__WHAT IS REQUIRED__.
Once the line with "Screen dimensions: 738x581" is found in the entries below, print it and each following line exactly, stopping after the line with "The width and height of the screenshot is (1053, 652)."; print nothing else.

Top of SOURCE MATERIAL

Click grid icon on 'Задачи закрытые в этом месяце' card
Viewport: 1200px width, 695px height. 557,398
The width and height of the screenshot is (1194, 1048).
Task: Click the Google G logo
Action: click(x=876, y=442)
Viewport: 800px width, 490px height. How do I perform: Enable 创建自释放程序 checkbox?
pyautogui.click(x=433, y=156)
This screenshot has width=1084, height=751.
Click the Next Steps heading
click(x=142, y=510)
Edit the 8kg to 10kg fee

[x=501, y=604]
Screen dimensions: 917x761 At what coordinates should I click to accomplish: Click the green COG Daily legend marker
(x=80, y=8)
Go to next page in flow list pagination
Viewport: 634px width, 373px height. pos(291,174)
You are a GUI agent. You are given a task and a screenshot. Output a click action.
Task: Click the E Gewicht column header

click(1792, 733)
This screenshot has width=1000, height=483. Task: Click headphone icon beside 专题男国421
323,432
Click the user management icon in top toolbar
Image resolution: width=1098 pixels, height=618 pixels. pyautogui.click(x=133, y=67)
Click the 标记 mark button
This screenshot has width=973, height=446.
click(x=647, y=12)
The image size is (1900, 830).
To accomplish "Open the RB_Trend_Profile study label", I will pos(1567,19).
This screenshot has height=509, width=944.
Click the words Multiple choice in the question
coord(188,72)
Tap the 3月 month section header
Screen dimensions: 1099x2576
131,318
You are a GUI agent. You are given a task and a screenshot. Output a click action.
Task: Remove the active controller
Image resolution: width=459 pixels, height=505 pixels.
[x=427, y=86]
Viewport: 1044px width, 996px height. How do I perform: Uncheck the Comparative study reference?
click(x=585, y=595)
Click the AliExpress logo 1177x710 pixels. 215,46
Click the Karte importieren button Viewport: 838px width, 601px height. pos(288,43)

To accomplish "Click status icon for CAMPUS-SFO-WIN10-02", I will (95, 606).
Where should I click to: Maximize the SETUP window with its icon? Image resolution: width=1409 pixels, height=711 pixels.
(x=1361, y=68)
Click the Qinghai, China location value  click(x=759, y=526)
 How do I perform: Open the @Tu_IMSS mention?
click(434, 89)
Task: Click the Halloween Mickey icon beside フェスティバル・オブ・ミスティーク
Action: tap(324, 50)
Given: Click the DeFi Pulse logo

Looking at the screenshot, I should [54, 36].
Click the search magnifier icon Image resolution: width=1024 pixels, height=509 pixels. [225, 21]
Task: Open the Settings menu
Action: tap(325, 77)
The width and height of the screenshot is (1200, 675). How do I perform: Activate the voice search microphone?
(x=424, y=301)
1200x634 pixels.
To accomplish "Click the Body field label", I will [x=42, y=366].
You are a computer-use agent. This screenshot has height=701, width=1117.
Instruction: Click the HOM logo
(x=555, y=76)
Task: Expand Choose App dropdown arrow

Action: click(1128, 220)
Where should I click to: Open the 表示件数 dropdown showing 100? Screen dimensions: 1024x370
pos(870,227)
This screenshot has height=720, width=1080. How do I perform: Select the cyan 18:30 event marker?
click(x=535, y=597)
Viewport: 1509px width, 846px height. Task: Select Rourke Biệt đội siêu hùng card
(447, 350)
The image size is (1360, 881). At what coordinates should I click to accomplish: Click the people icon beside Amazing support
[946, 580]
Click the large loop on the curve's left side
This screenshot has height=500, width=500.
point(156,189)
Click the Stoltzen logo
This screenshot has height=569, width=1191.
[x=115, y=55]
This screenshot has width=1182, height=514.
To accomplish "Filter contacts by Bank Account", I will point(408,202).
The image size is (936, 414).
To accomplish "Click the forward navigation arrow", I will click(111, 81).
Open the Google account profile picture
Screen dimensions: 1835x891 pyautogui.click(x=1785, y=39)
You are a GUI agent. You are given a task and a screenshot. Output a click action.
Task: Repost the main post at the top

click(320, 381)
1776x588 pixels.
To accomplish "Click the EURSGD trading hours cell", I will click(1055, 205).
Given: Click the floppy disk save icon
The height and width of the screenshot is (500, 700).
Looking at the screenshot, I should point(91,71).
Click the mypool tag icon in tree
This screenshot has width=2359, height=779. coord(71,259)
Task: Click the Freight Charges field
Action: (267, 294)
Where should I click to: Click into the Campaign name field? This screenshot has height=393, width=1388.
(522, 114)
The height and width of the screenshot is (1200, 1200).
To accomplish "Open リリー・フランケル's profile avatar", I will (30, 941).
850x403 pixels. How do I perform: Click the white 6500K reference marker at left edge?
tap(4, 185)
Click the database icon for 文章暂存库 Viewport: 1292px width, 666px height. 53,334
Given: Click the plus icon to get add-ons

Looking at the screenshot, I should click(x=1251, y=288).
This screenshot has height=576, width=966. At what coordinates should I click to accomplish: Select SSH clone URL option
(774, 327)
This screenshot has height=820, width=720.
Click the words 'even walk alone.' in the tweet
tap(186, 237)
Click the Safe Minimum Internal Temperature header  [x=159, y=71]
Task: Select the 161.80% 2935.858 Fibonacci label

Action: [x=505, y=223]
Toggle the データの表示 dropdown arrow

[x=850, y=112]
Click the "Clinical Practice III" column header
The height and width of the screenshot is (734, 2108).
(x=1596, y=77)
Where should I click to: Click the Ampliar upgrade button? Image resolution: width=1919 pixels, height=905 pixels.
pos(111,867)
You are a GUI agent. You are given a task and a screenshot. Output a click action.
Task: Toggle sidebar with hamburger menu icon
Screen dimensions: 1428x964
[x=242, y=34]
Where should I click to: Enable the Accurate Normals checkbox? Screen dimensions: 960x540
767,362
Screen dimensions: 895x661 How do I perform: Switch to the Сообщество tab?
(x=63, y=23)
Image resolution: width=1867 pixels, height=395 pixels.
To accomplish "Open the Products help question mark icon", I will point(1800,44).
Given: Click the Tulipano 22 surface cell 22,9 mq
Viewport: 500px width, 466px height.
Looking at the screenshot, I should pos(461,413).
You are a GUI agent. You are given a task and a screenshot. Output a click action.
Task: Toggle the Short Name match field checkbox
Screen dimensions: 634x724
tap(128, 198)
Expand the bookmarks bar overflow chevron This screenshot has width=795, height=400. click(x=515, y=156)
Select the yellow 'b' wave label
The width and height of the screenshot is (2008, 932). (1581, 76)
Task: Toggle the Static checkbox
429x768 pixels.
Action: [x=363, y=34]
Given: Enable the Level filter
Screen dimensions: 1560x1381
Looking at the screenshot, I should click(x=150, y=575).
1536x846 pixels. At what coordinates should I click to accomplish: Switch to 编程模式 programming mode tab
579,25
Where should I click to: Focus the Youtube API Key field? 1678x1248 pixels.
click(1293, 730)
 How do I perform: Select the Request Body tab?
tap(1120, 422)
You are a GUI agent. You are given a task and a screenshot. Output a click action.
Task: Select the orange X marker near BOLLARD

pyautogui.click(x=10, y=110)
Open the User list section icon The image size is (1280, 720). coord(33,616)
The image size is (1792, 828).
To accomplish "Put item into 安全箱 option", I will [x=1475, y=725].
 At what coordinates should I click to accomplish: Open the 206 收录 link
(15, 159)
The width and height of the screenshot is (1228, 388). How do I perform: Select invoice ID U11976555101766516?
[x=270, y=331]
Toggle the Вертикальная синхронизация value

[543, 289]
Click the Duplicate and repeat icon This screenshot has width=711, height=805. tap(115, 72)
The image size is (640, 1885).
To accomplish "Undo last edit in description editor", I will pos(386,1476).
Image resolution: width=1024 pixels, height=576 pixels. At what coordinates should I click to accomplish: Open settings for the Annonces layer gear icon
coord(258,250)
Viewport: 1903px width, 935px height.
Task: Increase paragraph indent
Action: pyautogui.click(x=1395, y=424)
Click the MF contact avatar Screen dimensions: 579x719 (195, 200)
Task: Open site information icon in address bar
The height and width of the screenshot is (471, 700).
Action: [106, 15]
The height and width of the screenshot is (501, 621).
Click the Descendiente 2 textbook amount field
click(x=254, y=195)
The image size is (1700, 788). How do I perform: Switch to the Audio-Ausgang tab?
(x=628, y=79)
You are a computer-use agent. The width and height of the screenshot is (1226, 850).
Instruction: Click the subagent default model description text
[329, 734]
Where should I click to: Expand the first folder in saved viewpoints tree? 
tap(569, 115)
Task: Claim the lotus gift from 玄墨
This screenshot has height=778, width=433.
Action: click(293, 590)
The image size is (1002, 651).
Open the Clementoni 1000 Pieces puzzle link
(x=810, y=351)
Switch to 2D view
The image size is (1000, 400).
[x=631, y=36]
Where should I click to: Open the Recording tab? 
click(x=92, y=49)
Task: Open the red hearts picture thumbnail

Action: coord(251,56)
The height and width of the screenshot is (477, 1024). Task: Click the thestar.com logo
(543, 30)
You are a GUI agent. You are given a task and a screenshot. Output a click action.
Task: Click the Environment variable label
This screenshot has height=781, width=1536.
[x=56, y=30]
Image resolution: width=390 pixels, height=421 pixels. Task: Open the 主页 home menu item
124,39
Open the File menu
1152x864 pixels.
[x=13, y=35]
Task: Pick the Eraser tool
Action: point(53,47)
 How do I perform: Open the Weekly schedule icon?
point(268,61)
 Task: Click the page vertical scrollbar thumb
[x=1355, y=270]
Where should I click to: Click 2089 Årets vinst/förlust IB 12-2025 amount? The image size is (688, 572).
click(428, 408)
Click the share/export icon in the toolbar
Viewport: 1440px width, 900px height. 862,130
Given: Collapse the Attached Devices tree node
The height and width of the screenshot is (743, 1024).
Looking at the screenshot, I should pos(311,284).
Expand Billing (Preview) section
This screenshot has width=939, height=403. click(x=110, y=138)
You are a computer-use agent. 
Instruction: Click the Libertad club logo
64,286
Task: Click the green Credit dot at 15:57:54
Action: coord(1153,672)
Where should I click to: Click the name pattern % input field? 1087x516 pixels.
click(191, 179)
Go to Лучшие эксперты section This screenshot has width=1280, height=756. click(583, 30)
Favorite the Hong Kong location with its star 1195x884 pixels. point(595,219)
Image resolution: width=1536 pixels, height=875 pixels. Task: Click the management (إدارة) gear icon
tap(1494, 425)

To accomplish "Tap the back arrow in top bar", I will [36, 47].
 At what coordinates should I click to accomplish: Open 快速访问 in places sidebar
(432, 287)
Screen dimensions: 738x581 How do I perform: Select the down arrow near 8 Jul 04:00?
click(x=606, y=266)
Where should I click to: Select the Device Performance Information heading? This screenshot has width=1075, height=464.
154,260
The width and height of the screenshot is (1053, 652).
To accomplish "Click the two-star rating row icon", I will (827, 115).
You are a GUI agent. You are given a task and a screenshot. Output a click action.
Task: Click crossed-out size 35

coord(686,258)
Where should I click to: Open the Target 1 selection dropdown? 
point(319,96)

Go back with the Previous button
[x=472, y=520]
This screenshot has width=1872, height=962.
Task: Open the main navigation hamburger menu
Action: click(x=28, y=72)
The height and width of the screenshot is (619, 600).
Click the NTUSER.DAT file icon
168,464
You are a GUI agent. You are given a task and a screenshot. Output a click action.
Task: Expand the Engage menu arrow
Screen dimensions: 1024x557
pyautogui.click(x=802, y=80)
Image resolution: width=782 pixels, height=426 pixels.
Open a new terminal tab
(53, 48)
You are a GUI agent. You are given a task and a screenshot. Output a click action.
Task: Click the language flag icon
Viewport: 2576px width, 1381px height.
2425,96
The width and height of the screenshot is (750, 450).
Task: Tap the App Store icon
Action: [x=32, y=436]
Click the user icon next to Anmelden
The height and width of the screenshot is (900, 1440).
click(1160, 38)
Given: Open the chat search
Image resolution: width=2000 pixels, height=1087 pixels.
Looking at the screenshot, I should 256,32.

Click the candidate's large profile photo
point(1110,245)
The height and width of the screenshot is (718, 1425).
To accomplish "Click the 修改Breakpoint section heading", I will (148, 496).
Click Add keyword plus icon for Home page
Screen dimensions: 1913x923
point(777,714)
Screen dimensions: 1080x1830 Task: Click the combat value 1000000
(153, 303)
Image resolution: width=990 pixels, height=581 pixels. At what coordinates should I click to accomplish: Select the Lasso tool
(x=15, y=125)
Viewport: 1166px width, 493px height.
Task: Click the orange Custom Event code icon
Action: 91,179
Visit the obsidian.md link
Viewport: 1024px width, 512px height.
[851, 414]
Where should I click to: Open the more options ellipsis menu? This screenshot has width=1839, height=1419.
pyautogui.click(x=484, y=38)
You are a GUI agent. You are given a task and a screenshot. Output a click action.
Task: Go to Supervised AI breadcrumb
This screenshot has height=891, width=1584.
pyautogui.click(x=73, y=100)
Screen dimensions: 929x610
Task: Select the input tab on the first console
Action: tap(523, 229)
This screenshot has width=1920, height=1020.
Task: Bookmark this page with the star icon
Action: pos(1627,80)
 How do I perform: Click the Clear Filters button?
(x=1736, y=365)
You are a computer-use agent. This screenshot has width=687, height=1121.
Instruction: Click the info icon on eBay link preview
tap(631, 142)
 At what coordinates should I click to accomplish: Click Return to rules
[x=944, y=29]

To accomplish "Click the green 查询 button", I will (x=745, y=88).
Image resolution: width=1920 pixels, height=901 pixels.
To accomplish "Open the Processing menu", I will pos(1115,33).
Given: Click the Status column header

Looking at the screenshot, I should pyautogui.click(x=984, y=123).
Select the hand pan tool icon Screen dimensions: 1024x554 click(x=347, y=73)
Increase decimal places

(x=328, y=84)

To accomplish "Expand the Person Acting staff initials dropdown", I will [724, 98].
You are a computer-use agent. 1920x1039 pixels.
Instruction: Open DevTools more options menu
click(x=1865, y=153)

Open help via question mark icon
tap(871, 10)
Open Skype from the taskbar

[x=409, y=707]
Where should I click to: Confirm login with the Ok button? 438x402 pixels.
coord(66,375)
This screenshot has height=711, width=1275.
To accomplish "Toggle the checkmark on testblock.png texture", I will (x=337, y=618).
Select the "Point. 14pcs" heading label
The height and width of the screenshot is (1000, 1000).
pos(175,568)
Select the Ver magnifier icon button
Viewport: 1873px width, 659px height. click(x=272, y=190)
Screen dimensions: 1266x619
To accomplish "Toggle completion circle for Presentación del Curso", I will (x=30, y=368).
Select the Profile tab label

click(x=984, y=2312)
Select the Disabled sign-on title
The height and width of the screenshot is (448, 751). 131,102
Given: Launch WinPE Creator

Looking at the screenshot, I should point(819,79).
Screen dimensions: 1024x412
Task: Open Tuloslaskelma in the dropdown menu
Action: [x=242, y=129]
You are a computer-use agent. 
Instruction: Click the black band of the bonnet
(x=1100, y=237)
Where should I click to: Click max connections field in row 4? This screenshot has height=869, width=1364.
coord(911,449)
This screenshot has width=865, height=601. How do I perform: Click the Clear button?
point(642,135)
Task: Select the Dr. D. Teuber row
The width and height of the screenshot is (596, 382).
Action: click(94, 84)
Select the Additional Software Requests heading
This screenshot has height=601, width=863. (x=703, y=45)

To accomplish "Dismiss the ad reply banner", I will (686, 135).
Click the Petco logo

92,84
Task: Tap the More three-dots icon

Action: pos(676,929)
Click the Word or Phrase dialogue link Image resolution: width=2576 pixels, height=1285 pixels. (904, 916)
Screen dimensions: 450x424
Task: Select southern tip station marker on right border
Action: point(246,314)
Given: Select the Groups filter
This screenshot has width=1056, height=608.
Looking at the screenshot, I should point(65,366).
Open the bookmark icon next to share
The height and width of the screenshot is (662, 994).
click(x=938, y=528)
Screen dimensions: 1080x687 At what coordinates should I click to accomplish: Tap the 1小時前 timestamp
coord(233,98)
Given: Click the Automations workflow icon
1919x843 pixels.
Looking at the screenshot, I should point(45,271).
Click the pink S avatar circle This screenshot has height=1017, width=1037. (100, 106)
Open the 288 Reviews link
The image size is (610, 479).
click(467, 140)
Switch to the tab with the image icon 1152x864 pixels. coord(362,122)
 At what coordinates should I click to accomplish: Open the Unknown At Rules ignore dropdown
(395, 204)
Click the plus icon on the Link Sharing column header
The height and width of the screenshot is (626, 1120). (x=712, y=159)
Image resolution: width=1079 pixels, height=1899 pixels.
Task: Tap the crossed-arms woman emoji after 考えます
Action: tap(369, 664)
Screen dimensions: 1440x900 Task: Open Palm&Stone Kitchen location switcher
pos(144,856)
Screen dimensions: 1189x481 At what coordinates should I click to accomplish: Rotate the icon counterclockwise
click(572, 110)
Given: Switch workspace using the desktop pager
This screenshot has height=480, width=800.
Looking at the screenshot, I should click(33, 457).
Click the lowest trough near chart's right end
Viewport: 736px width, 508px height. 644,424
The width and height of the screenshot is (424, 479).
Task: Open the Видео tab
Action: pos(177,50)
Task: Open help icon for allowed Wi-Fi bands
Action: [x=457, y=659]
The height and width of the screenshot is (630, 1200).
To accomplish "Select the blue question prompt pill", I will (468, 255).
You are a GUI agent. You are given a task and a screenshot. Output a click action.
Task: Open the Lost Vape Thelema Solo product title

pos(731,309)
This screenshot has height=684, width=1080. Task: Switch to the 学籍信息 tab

Bottom of SOURCE MATERIAL

__COMPLETED TASK__.
Screen dimensions: 738x581 How do I perform: Select the down arrow near 8 Jul 04:00?
click(x=606, y=266)
Where should I click to: Select the Device Performance Information heading? This screenshot has width=1075, height=464.
154,260
The width and height of the screenshot is (1053, 652).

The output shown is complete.